HAHA! I have found it!

Are you sure about this?

Nope. But I'm impulsive like that.

Jack

We used Floo Powder to go to Diagon Alley. Nothing else to really say.

Onceler

I took Melvin and rode to London, and it seemed like he was just as happy as I was to get away from Miranda. It only took us about two hours to reach the Leaky Cauldron. I was about to go in when a girl on rollerblades crashed into us, and knocked me off on to the ground. She fell on her behind, with a little oof.

"Oh, my god!" she exclaimed. "Oh, I am so sorry. Are you okay?"

"Yeah, I'm fine," I said I stood up and helped the girl up.

My breath caught in my throat when I looked at her face. She was absolutely beautiful, with cinnamon colored curls and kaleidoscope eyes. Standing at about three and a half feet tall, and adorably chubby, my voice wouldn't work. "I- um, I- do you- hey?"

"Are you okay?" she asked, her forehead creasing into a worried frown.

"Yes."

You wouldn't believe me if I told you, but I'm more fine than I have ever been in my entire life.

Jack

It didn't take us very long to buy most of my things. All that I had left was my wand. I hoped it would be something cool like ancient oak with dragon heartstring or something like that. Mum said she was going to take Pippa to the Magical Menagerie to look at some of the animals there, so I went into Ollivander's Wand Shop by myself.

Ollivander, a short plump man with crazy white hair, popped up from behind the counter when the bell connected to the door rang. "Ah!" he exclaimed. "A new student, I presume?"

"Yeah," I said, looking around at all the wand boxes stacked up to the ceiling.

"I know," he dashed between a row of boxes, "what you might like!"

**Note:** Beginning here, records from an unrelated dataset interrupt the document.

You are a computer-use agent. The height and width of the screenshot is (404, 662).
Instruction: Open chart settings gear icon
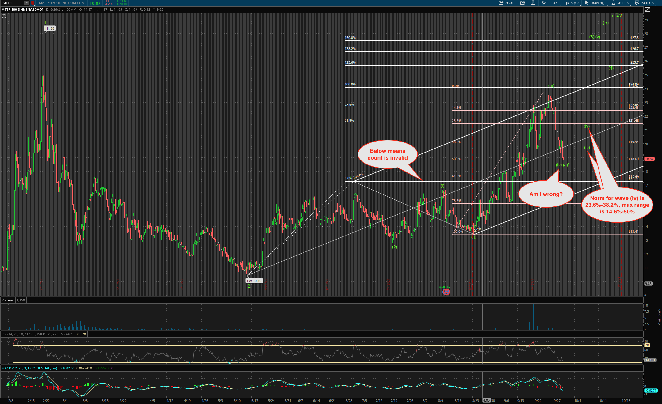[x=544, y=3]
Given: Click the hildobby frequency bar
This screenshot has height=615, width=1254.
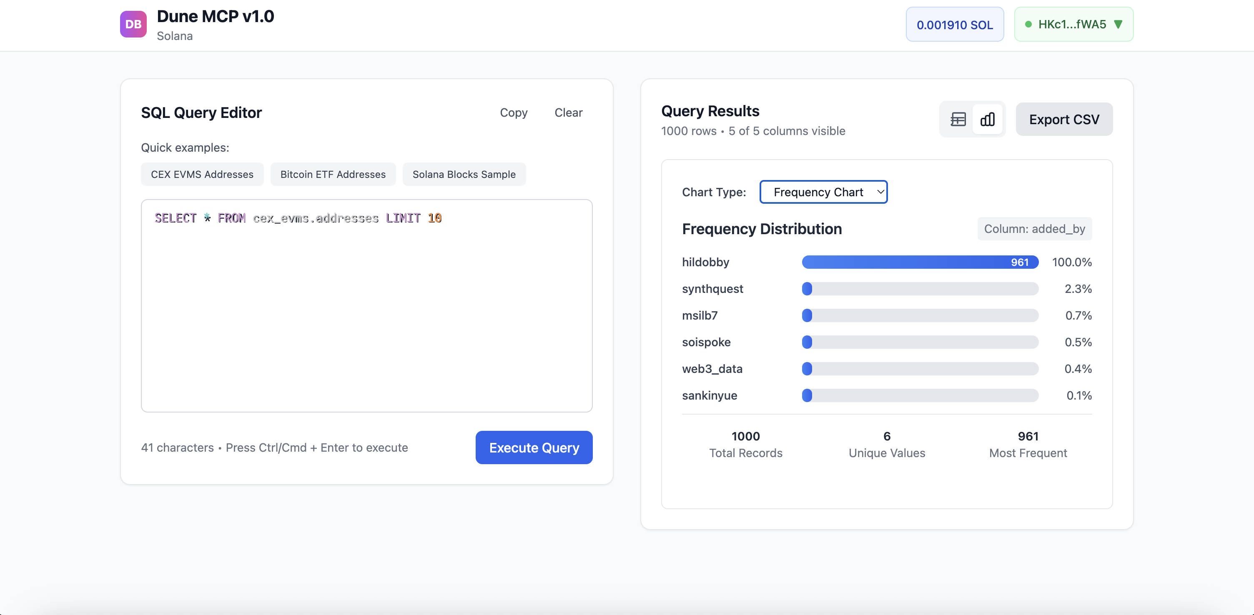Looking at the screenshot, I should click(920, 262).
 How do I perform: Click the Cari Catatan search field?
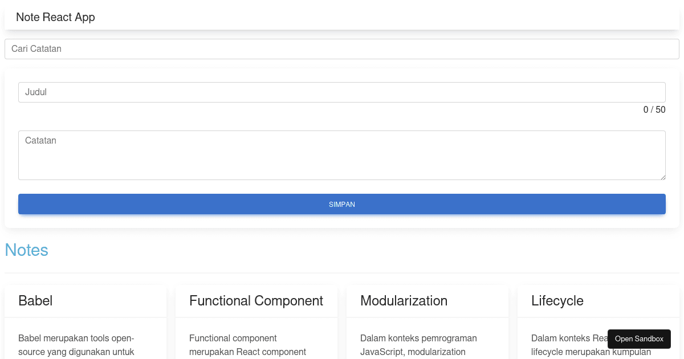point(342,49)
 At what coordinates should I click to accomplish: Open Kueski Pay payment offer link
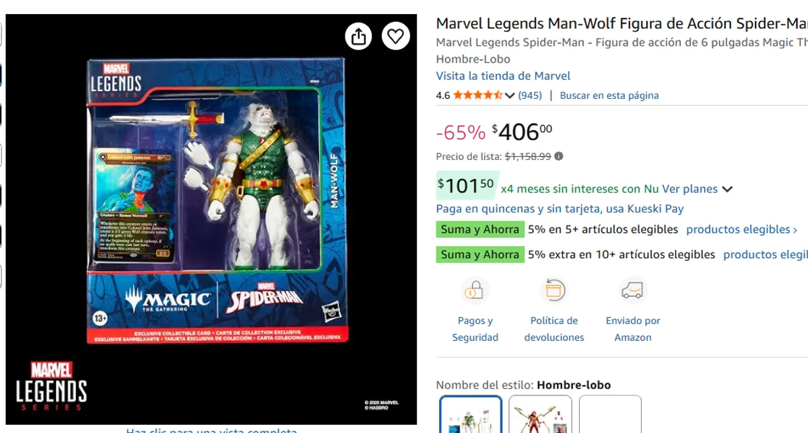click(x=560, y=208)
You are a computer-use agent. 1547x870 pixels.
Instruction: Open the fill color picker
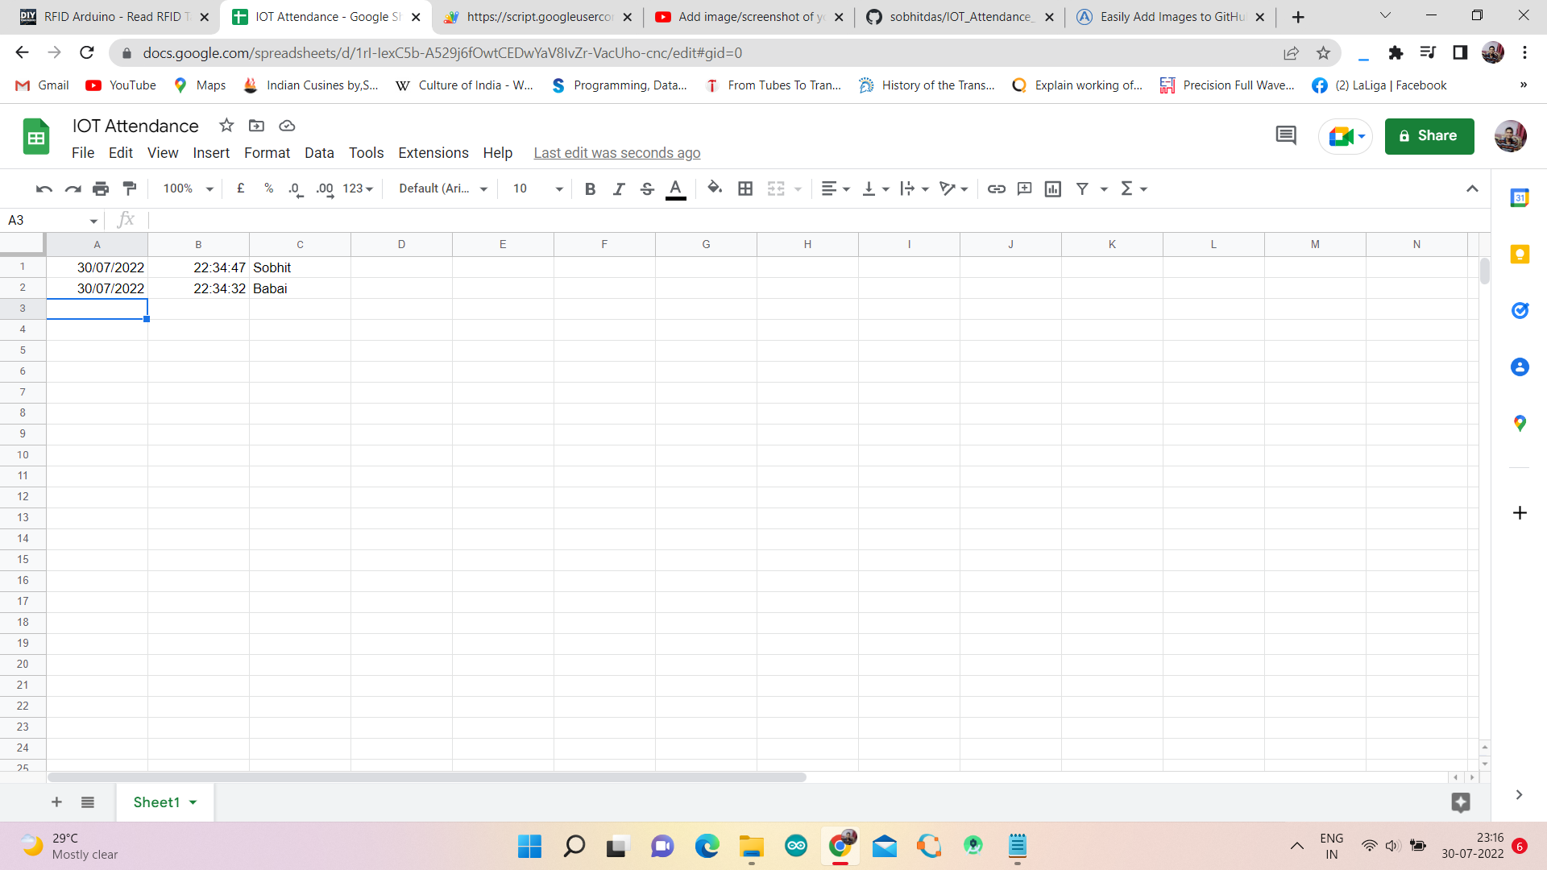[x=714, y=189]
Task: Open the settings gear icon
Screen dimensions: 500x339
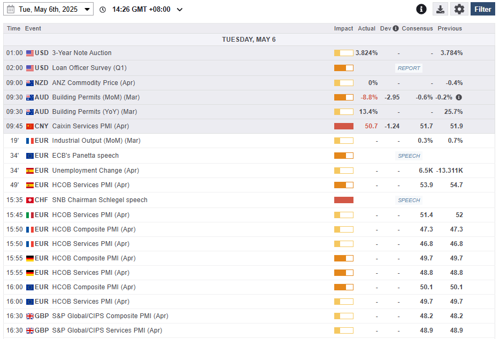Action: point(459,9)
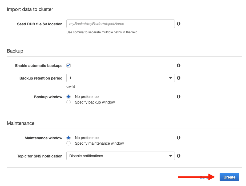Uncheck the Enable automatic backups checkbox
Screen dimensions: 246x186
[x=68, y=65]
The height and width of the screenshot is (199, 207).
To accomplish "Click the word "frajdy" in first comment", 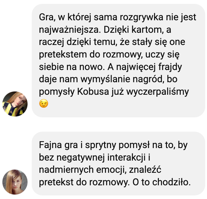I will pos(170,67).
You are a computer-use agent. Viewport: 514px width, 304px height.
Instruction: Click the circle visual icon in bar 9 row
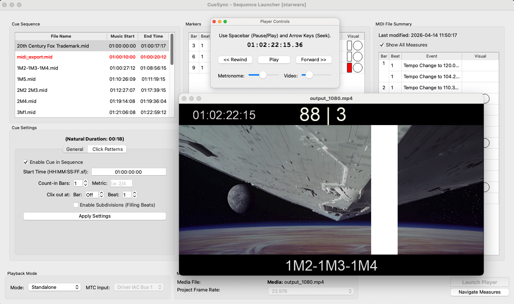pos(358,68)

Ollivander came back out with a long thin box in his hands. "This is very nice!" He handed the wand to me. "Well, don't just stand there, give it a swish!" I flicked my wrist and the roof of the wand shop caught fire. Ollivander seemed used to these things happening, and tried to use the aguamenti charm to put out the flames. But as soon as one bunch went out, the farther the fire spread, and Ollivander was starting to visibly panic.

I was starting to get scared too. There were a lot of wands in here, and almost all of them made of wood. What would happen to them if this place burned?

I bent down my head and concentrated deeply, focusing my power. I had no idea if this would work, but I had to try. Instinctive magyk was the most dangerous there ever was, and the hardest to control. I could destroy everything in here before the flames could.

Come on, come on, come on! I thought. Put out the flames!

As soon as I finished the thought, a blast of icy wind swept through the shop and put out the flames on the roof, and everywhere else. I looked up, and saw Ollivander looking at me with a mix of admiration and pity. He nodded slowly, and a tear fell down his cheek.

"They said it would start with the boy," he murmured. "Then the girl would come, yes. The girl."

"Wait, hold on a minute!" I exclaimed. "Someone told you I was coming? What's going on? Why are you crying?"

Ollivander just shook his head sadly, and reached under his counter. He brought out a shepherd's crook, and held it out to me, holding it in both hands reverently. It was a smooth, finely carved piece of oak.

"This is yours."

I reached out my hand slowly, Ollivander nodding his head in encouragement. When my skin touched the wood, another icy wind swept through the small area. Ollivander shook his head again. "Be careful my boy," he said gravelly. "Terrible things are afoot."

He closed my hand around the staff, and bid me good day, as if nothing had happened at all.